Election Fever/Crime Fiction

Sense About Science claim the party’s manifestos contain too much ‘crime fiction’.  Their report ‘Making Sense of Crime’ is available at http://crime.senseaboutscience.org

This blog set out a summary of  that work but with some additional comments.

The general election manifestos of five of the UK’s biggest parties contain sweeping claims about the causes of crime and the best policies to reduce it. Their experts warned that such broad statements are nearly always wrong, and are calling on politicians to stop misleading voters.  Sadly only ‘Crime Scientists’ seem to have been asked; sociological criminologists might agree with much in the report but could have added some nuance.
They offer these ‘insights’:
  • Most types of crime are falling across developed countries and have been for around 25 years, so individual policies don’t have a big effect [‘most types’! lot of argument about this one]
  • The most effective ways to cut crime might lie outside the criminal justice system [agreed]
  • Crime isn’t caused by a single factor such as unemployment, poverty, bad parenting, government cuts or influences such as video games [‘society’ that where they missed the sociological input!]
  • ‘Criminals’ aren’t a separate group from the rest of society [‘society’ that where they missed the sociological input!]
  • Police statistics are not the best way to judge crime rates [that’s criminology 101!]
They want to encourage people to use the ‘crime exaggeration checklist,’ published alongside the guide, to spot misleading statements on crime by politicians, commentators and think tanks, such as:
  • The fall in violent crime over the past decade is due to my policies [or recent and local rises?]
  • [This thing] is the main cause of crime [genes, parents (for which read mothers), psychopathy, nutrition, immigrants, ‘the media’ (by other media) or videogames (by ‘the media’), song lyrics etc] 
  • Criminals are different to the rest of us [show me the person who hasn’t committed some crime OR been the victim of one]
  • I know [this policy] will reduce crime [throwing away the keys to ‘love and peace’]
  • Prison works [how may essays have I set on that?]
  • Prison doesn't work [define ‘work’ and on what it is meant to be working?]
The checklist will help members of the public who care about crime policy to question the evidence behind such broad claims, at the 2015 election and whenever new crime policy is announced.
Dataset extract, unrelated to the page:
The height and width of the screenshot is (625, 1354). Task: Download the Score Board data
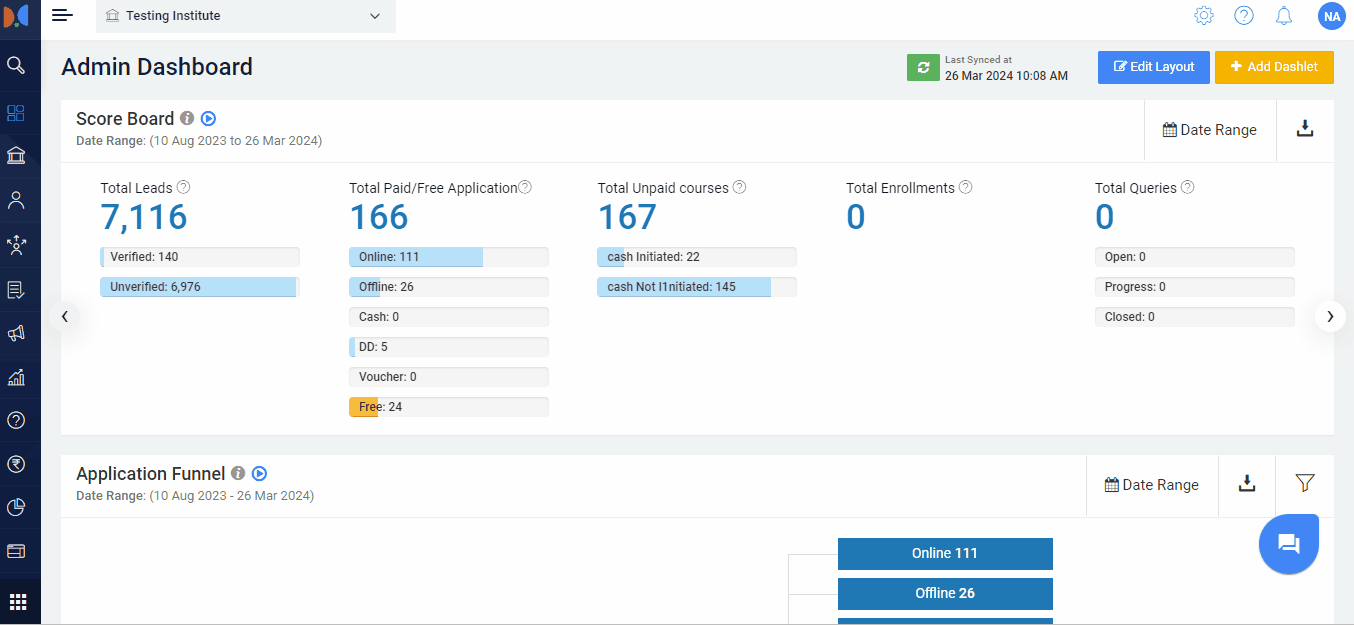coord(1305,129)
This puts public figures on notice that they won’t get away with misleading people on crime with policies that contradict the most reliable evidence.
The manifestos contain broad promises to cut crime by putting more bobbies on the beat (Labour Paragraph 4, Page 51), introducing tougher prison sentences (Conservatives Bullet point 2, Page 58) or tough community sentences (Liberal Democrats Paragraph 1, Page 123), reducing unemployment (Green Party Paragraph 1, Page 76) and deporting foreign criminals (UKIP Paragraph 3, Page 55).
This my take on these: most criminologists will know of the work on the effectiveness or otherwise of beat policing and current events in the USA should remind us that not everyone finds the presence of police reassuring.  Moreover, police on beat aren’t going to catch the paedophiles that the media encourage us to think about nor any cybercriminals or perpetuators of violence against women in the home.
At the risk of outrunning the evidence I’d say prisons work very well at smashing up people’s lives and that doesn’t help victims whose lives have been smashed nor does it seem likely that damaged people are going to make model citizens.
I used to work in the Home Office Probation Division 25 years ago and we knew then that community sentences could be effective – if properly resourced, monitored and evaluated – but that they needed ‘selling’ to magistrates and the public and media as ‘tough’.  This sounds like more of that.  A pledge to renationalise the Probation Service and properly fund it would be of greater assistance.
Reducing unemployment would be a good thing in its own right but is no panacea.  Some of the biggest crimes require you to have a job.  Unemploying a few bankers might have prevented much crime.

And finally, I also worked in the Home Office’s Immigration Department as a caseworker granting or refusing immigrants leave to remain and eventually considering the deportation of foreign criminals.  I’d be interested to know how much money UKIP propose to spend on rounding up immigrants, what powers and uniforms they’d give them and what about the return of many British criminals to the UK when the countries of the European Union throw them out?